The Garden is a treatment of the artist's own backyard. The location is not far from the site of many of the Jesuit history in the Midland-Penetanguishene area. This painting, however, is firmly rooted in the present. Figured in the image is the garden on the north side of the family home, the concession road which cuts diagonally from the bottom right-hand side of the canvas to the top centre, and the neighbouring house across the road. Religious iconography is recognizable on the left-hand side of the painting. A pietà is flanked by a winged angel in the upper left centre. Just to the left and below that is a small Golgotha crucifixion and to the right is a burning hand. The green landscape of the Penetanguishene is subjected to an apocalyptic sky of deep blue, sulfurous cadmium yellow and crimson red. The centre foreground of the painting is characterized by its darkness and agitation focused only by the inclusion of a crouching figure and a bodiless head with an elongated, twisted neck. On the other side of the concession road the ground itself has become crimson red. 
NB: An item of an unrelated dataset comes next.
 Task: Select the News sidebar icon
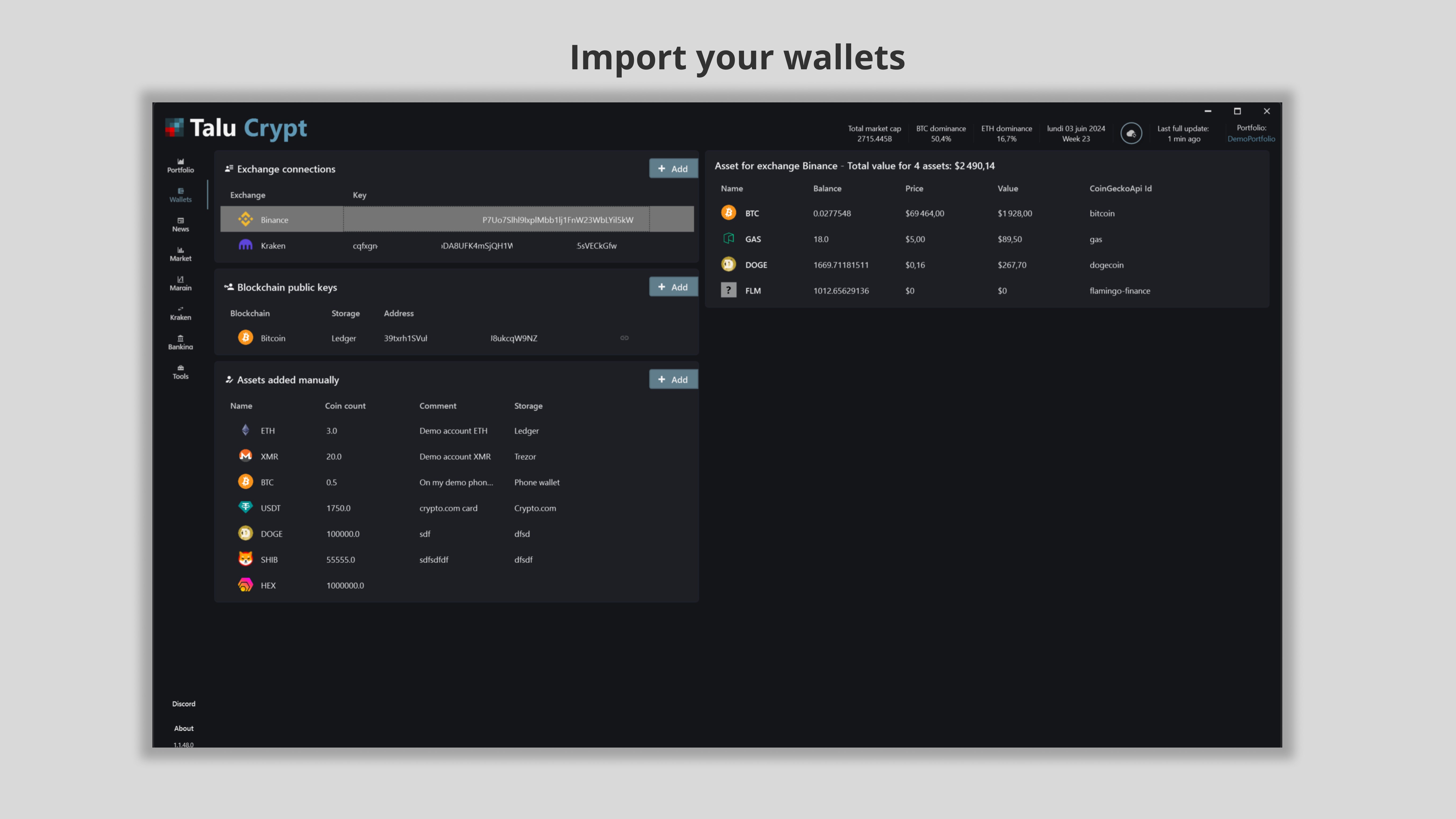tap(180, 224)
In The Garden there is little in the way of personal anecdote; no clearly recognizable personalities and no indications of designations that will inform us as to the members of the Hartman family or their personal tragedies and tribulations. The artist, his family and his home have been abstracted into the garden itself, surrounded as it is by a firestorm of spiritual and physical uncertainty.
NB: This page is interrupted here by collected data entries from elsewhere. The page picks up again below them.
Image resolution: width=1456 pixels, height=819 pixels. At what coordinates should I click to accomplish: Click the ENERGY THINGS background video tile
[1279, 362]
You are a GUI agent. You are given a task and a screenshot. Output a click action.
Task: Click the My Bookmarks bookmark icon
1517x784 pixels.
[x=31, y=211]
Naming Collins is a painting that has the character of summation. Nearly 10 years after having left the community of Collins Hartman has succeeded in creating a work based on the subject which speaks not of the immediacy of the events of that place, but recalls them at a distance. The ghostly figure of the artist hovers in the rose coloured sky naming the place. The place, Collins, seems bathed in the glow of sunlight, with only the CNR passes, its hilly western and eastern boundaries, darkened. The cold dark blue lake is the ground upon which is figured the pietà of Collins. Whose body? Victor Kwandibens, Lugi, Charlie Mesnigeesik, Richard Spade, Luke Yellowhead, the artist himself? This pietà is all bodies who have tried to find some kind of satisfactory relationship between the earth and the sky. 

Gordon Hatt

Notes
  1. Blaise Cendrars from the Prose due Transsibérien et de la petite Jeanne de France.

Works in the Exhibition
  1. Collins, 1988, ink on paper, 28 x 38 cm, sheet.
  2. Charlie M.'s House, Collins, 1987, ink on paper, 28 x 38 cm. 
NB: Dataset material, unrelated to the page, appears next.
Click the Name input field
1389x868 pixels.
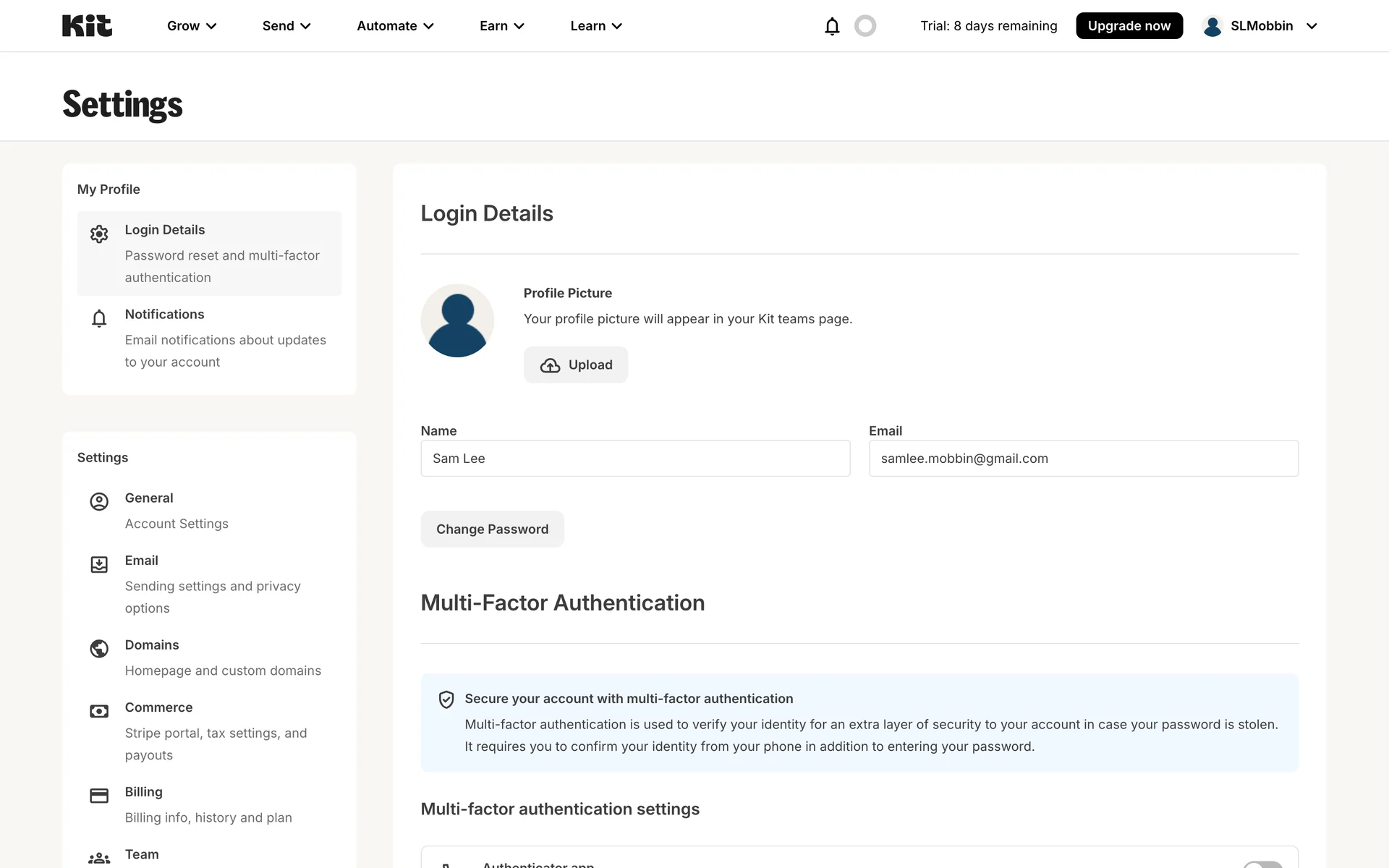pyautogui.click(x=635, y=459)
  3. The Store/Post Office/Patience Home, 1988, ink on paper, 28 x 38 cm.
  4. Margaret Nothing's House, Collins, 1987, ink on paper, 28 x 38 cm. 
  5. Walking to Armstrong, Collins, 1987, ink on paper, 28 x 38 cm. 
  6. Telling Stories in John Spade's Winter Camp, Collins, 1987, ink on paper, 28 x 38 cm. 
  7. Mike Yellowhead Dividing the Moose, Collins, 1987, ink on paper, 28 x 38 cm. 
  8. Scraping Skins, 1988, ink on paper, 28 x 38 cm. 
  9. ‘Shaganash' Bearing Gifts, Collins, 1987, ink on paper, 28 x 38 cm. 
  10. Luke Taken From His Family, 1988, ink on paper, 28 x 38 cm. 
  11. The Residential School, nd, ink on paper, 25.5 x 34.5 cm. 
  12. Victor K. (After the Moose Hunt the guides and Hunters Drink), ink on paper, 28 x 38 cm. 
  13. Victor's Funeral, Collins, 1987, ink on paper, 28 x 38 cm. 
  14. The Prayer Line, 1987, ink on paper, 28 x 38 cm. 
  15. North Spirit Lake Baptism, 1988, ink on paper, 28 x 38 cm. 
  16. Wrestling with an Angle, nd, watercolour and ink on paper, 25 x 34.5 cm. 
  17. The Day Lugi Cut His Hand, 1989-90, oil on canvas, 210 x 165 cm. Collection of the University of Lethbridge. 
  18. Naming Collins, 1990, oil on canvas, 480 x 165 cm. McMichael Canadian Collection. 
  19. Expulsion From Paradise as it Occurred on the Old Penetanguishene Road, 1989-90, oil on canvas, 240 x 330 cm. McMichael Canadian Collection. 
  20. Expulsion from Paradise, Port Severn, 1990, oil on canvas, 210 x 165 cm. (Private collection). 
  21. Resurrection, 12 Mile Bay, 1990, 210 x 265 cm. Collection of the University of Lethbridge. 
  22. Kadloona Come to Cape Dorset, 1990, oil on canvas, 165 x 480 cm. Collection Canada Council Art Bank 
  23. Cape Dorset, 1989-90, oil on canvas, 165 x 420 cm. 
  24. Flying Out of Cape Dorset, 1989, oil on canvas, 120 x 165 cm. 
  25. The Garden, 1990, oil on canvas, 90 x 240 cm.